Quando hoje vemos a redução de funcionários públicos, para que o estado reduza a sua despesa, estamos a reduzir despesa no pagamento de salários de trabalhadores essenciais, para pagar juros aos grandes capitais.
O despedimento de funcionários públicos na segurança social, alguns ligados a situações de crianças em risco, poderá estar a gerar o aparecimento de pessoas que possam executar o mesmo tipo de crimes que ocorreram em Paris.
A falta de funcionários na escola, que é onde se desenvolvem os valores de uma sociedade, também leva ao aparecimento de pessoas com falta de valores, que permitem não respeitar o maior valor do ser humano, a vida.
O número elevado de desempregados, é outro dos fatores que levam ao aparecimento de cidadãos descontentes com o sistema, e novamente, estamos a ver a necessidade dos funcionários da segurança social, que lidam com este grupo de cidadãos.
Como podem verificar até ao momento ainda não cheguei sequer a mencionar as necessidades das forças de segurança, para evitar os casos que levaram à catástrofe de Paris, pois o problema é muito mais profundo, do que o número de policias, que também estão em falta, mas não pode ser visto só por esse ponto.
Temos que virar a gestão dos governos para as necessidades da nossa sociedade, permitindo que os cidadãos tenha uma vida equilibrada, cumprindo as necessidades de segurança, saúde, educação e muito importante, a criação de laços familiares.
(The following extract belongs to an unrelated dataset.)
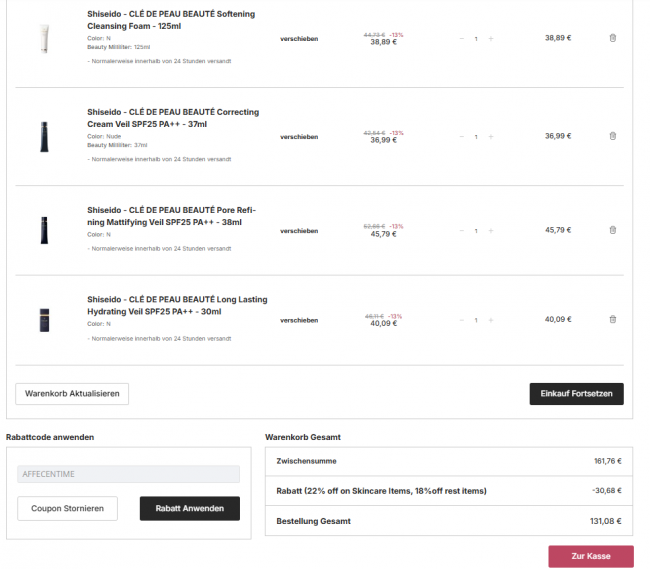The height and width of the screenshot is (569, 650).
Task: Delete Long Lasting Hydrating Veil item
Action: point(613,320)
Uma boa parte das pessoas, não se dão conta, mas são inúmeros os casos em que os empregadores não respeitam as necessidades da vida familiar, sendo que é nesse meio que os valores da vida humana são passados entre gerações.
Mais grave é que uma boa parte desses empregadores, até é o próprio estado, que por vezes nem respeita as leis que desenvolve, nas matérias de direito à família.
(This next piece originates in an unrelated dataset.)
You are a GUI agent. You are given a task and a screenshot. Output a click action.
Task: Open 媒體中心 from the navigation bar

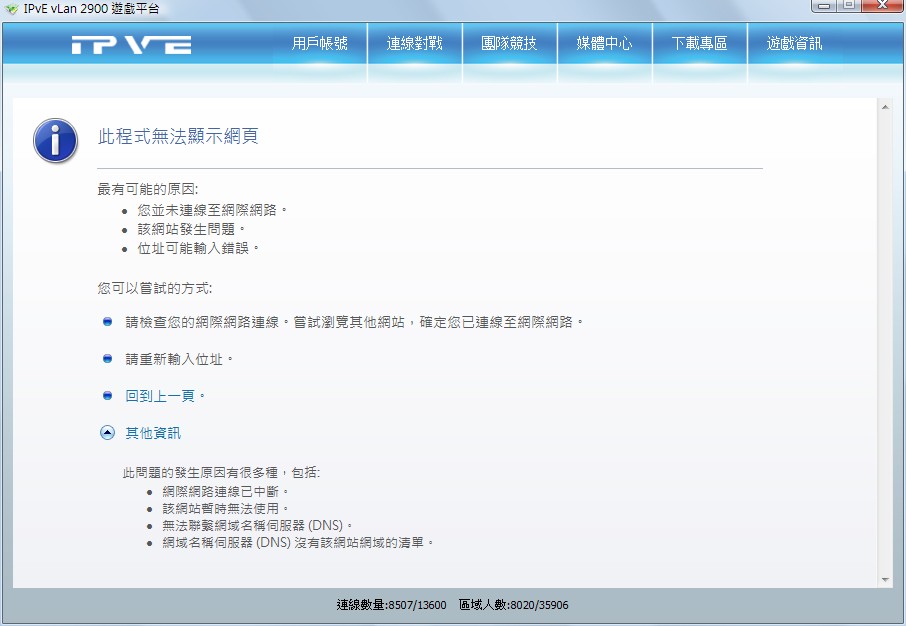604,44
Se tivermos oportunidade de falar com muitas pessoas, vemos atropelos, por todo o lado às leis de parentalidade.
É importante que a sociedade comece a olhar para o seu centro, reformulando as suas ações e cumprindo a lei, no sentido de podermos desenvolver uma sociedade melhor. Não devemos estar a satisfazer as necessidades dos grandes capitais, mas sim, o maior valor que nós temos, que é a vida humana.
Vamos pensar na nossa sociedade de forma começar a olhar para os indivíduos, vamos conhecer a realidade e as necessidades das nossas sociedades, permitindo uma vida melhor para todos, dando valor aos valores humanos e não aos valores de capital.